Set problem | Copy every one of the records below word for word, keeping each line unchanged.

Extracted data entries
....................

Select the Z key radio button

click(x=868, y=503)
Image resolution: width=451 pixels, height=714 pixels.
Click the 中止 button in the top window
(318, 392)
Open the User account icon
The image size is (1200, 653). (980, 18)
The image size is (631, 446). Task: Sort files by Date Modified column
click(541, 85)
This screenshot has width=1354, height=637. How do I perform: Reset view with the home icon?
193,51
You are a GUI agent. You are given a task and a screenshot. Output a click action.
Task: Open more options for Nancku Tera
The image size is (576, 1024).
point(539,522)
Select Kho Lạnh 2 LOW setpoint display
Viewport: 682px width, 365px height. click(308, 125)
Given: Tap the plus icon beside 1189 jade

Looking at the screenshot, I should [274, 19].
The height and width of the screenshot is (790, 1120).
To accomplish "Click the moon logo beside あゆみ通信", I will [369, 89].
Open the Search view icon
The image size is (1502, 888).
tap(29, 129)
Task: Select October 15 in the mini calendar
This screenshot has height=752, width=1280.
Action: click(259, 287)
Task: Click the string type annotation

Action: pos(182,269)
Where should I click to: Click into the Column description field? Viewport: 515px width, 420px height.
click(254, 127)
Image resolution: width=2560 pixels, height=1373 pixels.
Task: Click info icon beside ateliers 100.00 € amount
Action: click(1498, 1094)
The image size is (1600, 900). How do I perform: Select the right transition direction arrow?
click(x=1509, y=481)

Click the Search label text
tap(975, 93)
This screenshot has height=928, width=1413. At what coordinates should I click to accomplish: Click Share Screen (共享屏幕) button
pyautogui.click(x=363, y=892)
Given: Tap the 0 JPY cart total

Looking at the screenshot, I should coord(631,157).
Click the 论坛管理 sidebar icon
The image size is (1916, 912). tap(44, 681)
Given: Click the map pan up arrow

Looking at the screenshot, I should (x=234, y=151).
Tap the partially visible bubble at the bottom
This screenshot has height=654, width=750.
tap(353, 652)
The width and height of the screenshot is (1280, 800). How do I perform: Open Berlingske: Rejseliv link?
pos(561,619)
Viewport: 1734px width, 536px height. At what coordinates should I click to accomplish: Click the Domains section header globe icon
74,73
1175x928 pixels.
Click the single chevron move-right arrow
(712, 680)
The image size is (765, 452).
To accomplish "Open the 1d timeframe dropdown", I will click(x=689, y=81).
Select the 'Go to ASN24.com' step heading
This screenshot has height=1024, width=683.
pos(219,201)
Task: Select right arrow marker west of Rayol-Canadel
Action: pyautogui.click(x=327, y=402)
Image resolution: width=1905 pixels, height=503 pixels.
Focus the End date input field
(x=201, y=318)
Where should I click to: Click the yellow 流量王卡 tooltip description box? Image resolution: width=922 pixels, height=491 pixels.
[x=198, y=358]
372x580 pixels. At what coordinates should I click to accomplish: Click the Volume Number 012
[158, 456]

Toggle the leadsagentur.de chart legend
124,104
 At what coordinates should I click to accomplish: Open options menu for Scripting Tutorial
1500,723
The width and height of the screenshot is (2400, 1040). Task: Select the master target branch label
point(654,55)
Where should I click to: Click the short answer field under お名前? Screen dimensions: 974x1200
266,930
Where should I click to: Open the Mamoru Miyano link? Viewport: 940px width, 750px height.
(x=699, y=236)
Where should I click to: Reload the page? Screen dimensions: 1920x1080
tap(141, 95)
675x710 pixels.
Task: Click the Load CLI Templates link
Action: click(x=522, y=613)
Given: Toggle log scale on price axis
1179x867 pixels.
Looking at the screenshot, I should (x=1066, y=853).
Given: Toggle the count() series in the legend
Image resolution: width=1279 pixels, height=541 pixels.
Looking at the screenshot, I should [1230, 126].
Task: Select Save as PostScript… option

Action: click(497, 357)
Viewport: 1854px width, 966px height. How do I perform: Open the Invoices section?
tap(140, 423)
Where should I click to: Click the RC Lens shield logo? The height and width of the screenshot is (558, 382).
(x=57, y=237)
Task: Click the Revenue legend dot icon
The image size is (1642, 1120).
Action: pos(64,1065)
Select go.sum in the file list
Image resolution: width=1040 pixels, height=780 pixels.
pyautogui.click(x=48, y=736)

....................

Finished answer |
Select the Z key radio button

click(x=868, y=503)
Image resolution: width=451 pixels, height=714 pixels.
Click the 中止 button in the top window
(318, 392)
Open the User account icon
The image size is (1200, 653). (980, 18)
The image size is (631, 446). Task: Sort files by Date Modified column
click(541, 85)
This screenshot has width=1354, height=637. How do I perform: Reset view with the home icon?
193,51
You are a GUI agent. You are given a task and a screenshot. Output a click action.
Task: Open more options for Nancku Tera
The image size is (576, 1024).
point(539,522)
Select Kho Lạnh 2 LOW setpoint display
Viewport: 682px width, 365px height. click(308, 125)
Given: Tap the plus icon beside 1189 jade

Looking at the screenshot, I should [274, 19].
The height and width of the screenshot is (790, 1120).
To accomplish "Click the moon logo beside あゆみ通信", I will [369, 89].
Open the Search view icon
The image size is (1502, 888).
tap(29, 129)
Task: Select October 15 in the mini calendar
This screenshot has height=752, width=1280.
Action: click(259, 287)
Task: Click the string type annotation

Action: pos(182,269)
Where should I click to: Click into the Column description field? Viewport: 515px width, 420px height.
click(254, 127)
Image resolution: width=2560 pixels, height=1373 pixels.
Task: Click info icon beside ateliers 100.00 € amount
Action: click(1498, 1094)
The image size is (1600, 900). How do I perform: Select the right transition direction arrow?
click(x=1509, y=481)

Click the Search label text
tap(975, 93)
This screenshot has height=928, width=1413. At what coordinates should I click to accomplish: Click Share Screen (共享屏幕) button
pyautogui.click(x=363, y=892)
Given: Tap the 0 JPY cart total

Looking at the screenshot, I should coord(631,157).
Click the 论坛管理 sidebar icon
The image size is (1916, 912). tap(44, 681)
Given: Click the map pan up arrow

Looking at the screenshot, I should (x=234, y=151).
Tap the partially visible bubble at the bottom
This screenshot has height=654, width=750.
tap(353, 652)
The width and height of the screenshot is (1280, 800). How do I perform: Open Berlingske: Rejseliv link?
pos(561,619)
Viewport: 1734px width, 536px height. At what coordinates should I click to accomplish: Click the Domains section header globe icon
74,73
1175x928 pixels.
Click the single chevron move-right arrow
(712, 680)
The image size is (765, 452).
To accomplish "Open the 1d timeframe dropdown", I will click(x=689, y=81).
Select the 'Go to ASN24.com' step heading
This screenshot has height=1024, width=683.
pos(219,201)
Task: Select right arrow marker west of Rayol-Canadel
Action: pyautogui.click(x=327, y=402)
Image resolution: width=1905 pixels, height=503 pixels.
Focus the End date input field
(x=201, y=318)
Where should I click to: Click the yellow 流量王卡 tooltip description box? Image resolution: width=922 pixels, height=491 pixels.
[x=198, y=358]
372x580 pixels. At what coordinates should I click to accomplish: Click the Volume Number 012
[158, 456]

Toggle the leadsagentur.de chart legend
124,104
 At what coordinates should I click to accomplish: Open options menu for Scripting Tutorial
1500,723
The width and height of the screenshot is (2400, 1040). Task: Select the master target branch label
point(654,55)
Where should I click to: Click the short answer field under お名前? Screen dimensions: 974x1200
266,930
Where should I click to: Open the Mamoru Miyano link? Viewport: 940px width, 750px height.
(x=699, y=236)
Where should I click to: Reload the page? Screen dimensions: 1920x1080
tap(141, 95)
675x710 pixels.
Task: Click the Load CLI Templates link
Action: click(x=522, y=613)
Given: Toggle log scale on price axis
1179x867 pixels.
Looking at the screenshot, I should (x=1066, y=853).
Given: Toggle the count() series in the legend
Image resolution: width=1279 pixels, height=541 pixels.
Looking at the screenshot, I should [1230, 126].
Task: Select Save as PostScript… option

Action: click(497, 357)
Viewport: 1854px width, 966px height. How do I perform: Open the Invoices section?
tap(140, 423)
Where should I click to: Click the RC Lens shield logo? The height and width of the screenshot is (558, 382).
(x=57, y=237)
Task: Click the Revenue legend dot icon
The image size is (1642, 1120).
Action: pos(64,1065)
Select go.sum in the file list
Image resolution: width=1040 pixels, height=780 pixels.
pyautogui.click(x=48, y=736)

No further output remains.